I have a 3-D data set (linked in the comment below) obtained via numerical integration. I would like to generate an interpolating function, and then use this function to numerically solve an ODE. For reference, the 3-D function looks like this:

enter image description here

The data set is used to create the interpolated function:

int = Interpolation[Flatten[Data1,1]]

I then sought to use NDSolve for the ODE xtraj'[T]==int[X,T], making the replacement X->xtraj[T]. I then sought to solve the ODE for T=[-1,1] for example.

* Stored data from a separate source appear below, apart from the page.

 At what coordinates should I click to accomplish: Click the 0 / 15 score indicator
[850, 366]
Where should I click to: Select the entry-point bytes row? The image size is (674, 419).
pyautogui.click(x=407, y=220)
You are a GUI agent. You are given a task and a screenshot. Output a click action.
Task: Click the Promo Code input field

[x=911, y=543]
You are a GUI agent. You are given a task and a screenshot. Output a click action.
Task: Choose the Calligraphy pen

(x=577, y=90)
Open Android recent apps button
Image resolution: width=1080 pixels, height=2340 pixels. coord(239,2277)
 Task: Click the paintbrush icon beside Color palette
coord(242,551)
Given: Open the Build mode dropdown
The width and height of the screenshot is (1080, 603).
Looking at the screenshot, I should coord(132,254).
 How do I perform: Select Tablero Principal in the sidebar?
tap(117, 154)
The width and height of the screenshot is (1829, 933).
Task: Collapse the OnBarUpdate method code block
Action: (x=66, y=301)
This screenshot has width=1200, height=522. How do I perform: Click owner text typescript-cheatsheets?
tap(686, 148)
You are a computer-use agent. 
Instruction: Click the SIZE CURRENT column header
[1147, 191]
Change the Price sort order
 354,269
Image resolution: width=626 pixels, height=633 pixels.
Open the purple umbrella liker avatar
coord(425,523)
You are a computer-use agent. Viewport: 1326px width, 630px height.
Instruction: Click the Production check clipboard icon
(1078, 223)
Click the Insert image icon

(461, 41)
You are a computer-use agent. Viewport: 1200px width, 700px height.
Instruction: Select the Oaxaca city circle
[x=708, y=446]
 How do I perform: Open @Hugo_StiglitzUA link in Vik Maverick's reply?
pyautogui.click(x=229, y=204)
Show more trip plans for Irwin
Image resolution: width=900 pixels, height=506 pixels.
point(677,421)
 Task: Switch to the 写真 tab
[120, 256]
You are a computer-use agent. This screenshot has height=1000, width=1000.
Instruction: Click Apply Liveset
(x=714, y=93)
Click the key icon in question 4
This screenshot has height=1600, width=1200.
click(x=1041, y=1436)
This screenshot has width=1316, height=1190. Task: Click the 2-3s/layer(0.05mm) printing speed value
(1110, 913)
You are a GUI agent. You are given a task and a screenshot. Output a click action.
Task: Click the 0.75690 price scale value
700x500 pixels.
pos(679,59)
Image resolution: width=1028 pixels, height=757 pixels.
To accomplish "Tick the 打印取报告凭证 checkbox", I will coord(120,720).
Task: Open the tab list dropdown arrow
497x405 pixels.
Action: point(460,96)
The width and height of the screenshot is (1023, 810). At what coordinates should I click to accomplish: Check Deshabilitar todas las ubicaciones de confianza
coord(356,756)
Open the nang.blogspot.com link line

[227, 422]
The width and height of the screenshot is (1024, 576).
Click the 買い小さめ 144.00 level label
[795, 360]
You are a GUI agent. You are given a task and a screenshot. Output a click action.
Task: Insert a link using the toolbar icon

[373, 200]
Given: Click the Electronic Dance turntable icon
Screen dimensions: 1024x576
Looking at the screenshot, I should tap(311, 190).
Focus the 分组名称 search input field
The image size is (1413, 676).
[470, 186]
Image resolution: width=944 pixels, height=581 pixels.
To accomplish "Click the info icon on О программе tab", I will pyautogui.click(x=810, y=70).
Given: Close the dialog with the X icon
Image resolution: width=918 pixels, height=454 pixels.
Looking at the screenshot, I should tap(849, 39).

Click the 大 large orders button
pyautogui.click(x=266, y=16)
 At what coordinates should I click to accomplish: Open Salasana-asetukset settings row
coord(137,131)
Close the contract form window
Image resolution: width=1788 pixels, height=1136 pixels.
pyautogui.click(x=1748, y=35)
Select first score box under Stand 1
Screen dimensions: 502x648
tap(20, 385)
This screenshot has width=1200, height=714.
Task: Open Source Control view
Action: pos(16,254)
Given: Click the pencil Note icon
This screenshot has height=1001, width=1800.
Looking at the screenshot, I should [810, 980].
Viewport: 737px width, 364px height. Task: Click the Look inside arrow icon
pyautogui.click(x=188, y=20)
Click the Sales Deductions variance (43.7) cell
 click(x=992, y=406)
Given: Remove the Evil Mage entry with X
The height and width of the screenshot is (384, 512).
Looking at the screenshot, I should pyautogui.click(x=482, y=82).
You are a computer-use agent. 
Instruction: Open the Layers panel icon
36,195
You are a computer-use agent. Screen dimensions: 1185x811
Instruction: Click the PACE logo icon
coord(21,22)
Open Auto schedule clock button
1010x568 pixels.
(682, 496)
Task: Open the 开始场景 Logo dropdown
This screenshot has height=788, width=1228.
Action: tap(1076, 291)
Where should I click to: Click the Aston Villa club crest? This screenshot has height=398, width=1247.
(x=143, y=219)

However I have not been successful in plotting the solution; using ParametricPlot does not yield anything.

ode = {xtraj'[T] == int[X, T] /. {X -> xtraj[T]}, xtraj[-2] == -2}
trajectories = NDSolve[ode, xtraj[T], {T, -1, 1}]
ParametricPlot[trajectories, {T, -1, 1}]

Any help as to why the solution is not plotting, or fixes re: syntax errors or a better solution would be much appreciated.


1 Answer 1


Assuming rational expressions inside the data I first create usable data and interpolationfunction

data = Import["...data1.txt", "Table"] ;
xyz = Map[N[ToExpression[#]] &, data];

int = Interpolation[xyz]
Plot3D[int[x, y], {x, -2, 2}, {y, -2, 2},PlotRange->All]

enter image description here

The ode is

ode = {xtraj'[T] == int[xtraj[T], T], xtraj[-2] == -2}

Hope I understand trajectories right

trajectories = NDSolveValue[ode, xtraj, {T, -2, 2}]
Plot[Evaluate[trajectories[T]], {T, -2, 2}]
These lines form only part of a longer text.